20 Minutes With: 2022 PGA Championship Winner Justin Thomas
By John Scott Lewinski
It feels as though Justin Thomas is all but done talking about the endless war between the PGA Tour and LIV Golf. Fortunately, the 2022 PGA Championship winner has plenty else to kick around these days.
The winner of two major championships—the PGA in 2017 and the 2017 FedEx Cup—before his 30th birthday, Thomas ventured into the early verbal scuffles this summer between top PGA Tour players and the bigger names who jumped over to Greg Norman’s rival LIV Golf events. Still, as the season-ended with the Open Championship at St. Andrews and the FedEx Cup chase, Thomas ventured away from the fuss and made it clear he wants to worry about playing the game—with a few important exceptions.

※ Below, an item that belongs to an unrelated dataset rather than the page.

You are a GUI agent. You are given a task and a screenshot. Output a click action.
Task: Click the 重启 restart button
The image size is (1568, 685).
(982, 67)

First, he’s set to step away from the tee box long enough to get married. Then, he intends to get back to his charitable causes. His explosion onto the international golf scene in 2017 after multiple big wins put the young Thomas in position to make a difference in his community long before he expected to have such an opportunity.
His Justin Thomas Foundation works to benefit children in need, including those from underprivileged military families. Whether by sponsoring junior golf events for kids who might struggle to gain access to the game or through other youth-centric charity services, the Foundation’s stated mission is to produce events committed “to showing compassion, displaying kindness and making a difference in the world.”
Thomas, a Louisville, Ky.-native and University of Alabama alum, also made his first foray into golf course design recently, partnering with an unexpected mentor while laying out the run at Panther National, a new golf and residential development under construction in Palm Beach County, Fla. Between stops on tour, Thomas now works side by side with the legendary Jack Nicklaus to create his first course.
PENTA: How does a golfer’s life change when he wins a Major? Then, how does it change again when he wins another?
Justin Thomas: The expectations on the player change for sure, with both your first Major win and your second. Those expectations come not only from yourself, but from everybody else around you or those following the tour, as well. It’s a life changer, but in the best way.